Moyano apunta a Zannini y busca potenciar a De Vido

Julio De Vido, Facundo Moyano
Julio De Vido, Facundo Moyano
«Que Zannini se tome un helicóptero y se vaya». Fue una metáfora. O trató de serlo. Ardía el moyanismo, furioso, en horas fatídicas cuando, todavía, el Gobierno no había reaccionado por la convocatoria de Hugo Moyano al paro, con movilización a Plaza de Mazo, que 24 horas más tarde congeló.

La personificación en Carlos Zannini, graficada en la frase que lanzó un dirigente sindical, encontró en el confuso episodio judicial contra el camionero y su hijo Pablo el canal para expresar un malestar que, sin nombres propios, hace tiempo mastica el moyanismo.

Este diario lo traslució a principios de la semana pasada, tras las reacciones de Facundo Moyano por el «ninguneo» que, según dijo, fue víctima la Juventud Sindical que comanda en torno al acto de Huracán, pero que formalizó un debate más hondo: entre kirchnerismo blanco y kirchnerismo negro.

Zannini, advierten en las cercanías del camionero, expresa el ala «progre»; un escalón abajo ubican, en ese mismo bloque, a Juan Manuel Abal Medina. Se trata, no casualmente, de los dos funcionarios que más escucha la Presidente. Se cuidan, sin embargo, de castigar a Cristina de Kirchner.

Parece una remake invertida de los 70, cuando la juventud maravillosa denunciaba un «cerco» en torno a Juan Perón.

Julio De Vido, históricamente más cercano a los gremios y a los gobernadores e intendentes, encarna la vía de acceso del peronismo clásico. Pero este ministro, entre agotado y aislado, perdió incidencia en la toma de decisiones.

El fin de semana, mitigado el pico de la crisis, la jerarquía sindical confiaba en que luego del conflicto con Moyano, en el que el Gobierno reaccionó con delay, De Vido vuelva a recuperar el protagonismo de otros tiempos. Fue, en rigor, quien negoció con Moyano.

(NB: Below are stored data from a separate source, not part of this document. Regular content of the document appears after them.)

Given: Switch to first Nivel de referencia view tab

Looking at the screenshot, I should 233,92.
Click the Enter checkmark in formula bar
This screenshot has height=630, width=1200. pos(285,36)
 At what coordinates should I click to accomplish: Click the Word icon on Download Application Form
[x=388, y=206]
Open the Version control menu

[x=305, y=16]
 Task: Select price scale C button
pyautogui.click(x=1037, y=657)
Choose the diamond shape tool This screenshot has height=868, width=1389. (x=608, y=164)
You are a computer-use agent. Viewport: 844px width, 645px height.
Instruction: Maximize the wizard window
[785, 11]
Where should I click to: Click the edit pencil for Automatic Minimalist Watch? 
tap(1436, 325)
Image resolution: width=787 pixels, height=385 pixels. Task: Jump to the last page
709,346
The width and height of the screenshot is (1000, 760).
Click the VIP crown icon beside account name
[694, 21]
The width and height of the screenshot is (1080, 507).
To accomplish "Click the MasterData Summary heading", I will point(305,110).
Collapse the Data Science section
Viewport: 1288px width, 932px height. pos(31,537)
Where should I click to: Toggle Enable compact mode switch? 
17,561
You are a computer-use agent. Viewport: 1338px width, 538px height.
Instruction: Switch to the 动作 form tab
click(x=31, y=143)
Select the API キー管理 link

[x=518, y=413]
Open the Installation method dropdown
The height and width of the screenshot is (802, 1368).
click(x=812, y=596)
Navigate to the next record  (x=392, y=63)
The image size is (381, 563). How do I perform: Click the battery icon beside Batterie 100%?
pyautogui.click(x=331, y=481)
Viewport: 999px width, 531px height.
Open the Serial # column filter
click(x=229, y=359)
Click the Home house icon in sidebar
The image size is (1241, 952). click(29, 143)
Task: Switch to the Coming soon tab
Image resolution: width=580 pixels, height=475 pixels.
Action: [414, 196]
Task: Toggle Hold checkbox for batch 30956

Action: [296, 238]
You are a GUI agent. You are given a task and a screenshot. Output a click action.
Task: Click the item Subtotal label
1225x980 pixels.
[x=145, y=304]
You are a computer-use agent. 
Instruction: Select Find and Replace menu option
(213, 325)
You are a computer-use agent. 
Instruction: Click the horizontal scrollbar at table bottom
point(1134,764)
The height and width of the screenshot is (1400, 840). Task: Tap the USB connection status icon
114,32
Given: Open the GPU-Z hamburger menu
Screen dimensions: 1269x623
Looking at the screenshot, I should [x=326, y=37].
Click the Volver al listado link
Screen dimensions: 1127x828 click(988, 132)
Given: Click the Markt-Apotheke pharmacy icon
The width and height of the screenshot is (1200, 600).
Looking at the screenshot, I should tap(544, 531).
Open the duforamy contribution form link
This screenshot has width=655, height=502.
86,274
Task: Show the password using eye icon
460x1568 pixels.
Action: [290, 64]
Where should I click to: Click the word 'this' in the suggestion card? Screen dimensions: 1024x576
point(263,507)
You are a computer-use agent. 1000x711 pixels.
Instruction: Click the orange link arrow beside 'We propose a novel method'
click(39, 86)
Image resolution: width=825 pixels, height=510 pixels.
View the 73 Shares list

El ministro de Planificación contó, en estas horas, con el respaldo de otros caciques sindicales -incluso el propio Héctor Recalde- que coincidieron, casi sin grietas, en plantearle que agote todos los recursos para levantar, cuanto antes, la medida de fuerza.

La reunión del consejo directivo sirvió a ese fin: fue una cortina de humo donde se pactó un respaldo al camionero con la condición de que éste, motu proprio, anuncie la suspensión del paro.

Le ahorraron una mala hora: los grandes gremios, entre ellos, UPCN, UOCRA, UOM y UTA, se afirma que también SMATA sugería la imposibilidad de acompañar la medida. Acordaron emitir un aval unánime, pero con la condición de que no haya ni marcha ni huelga.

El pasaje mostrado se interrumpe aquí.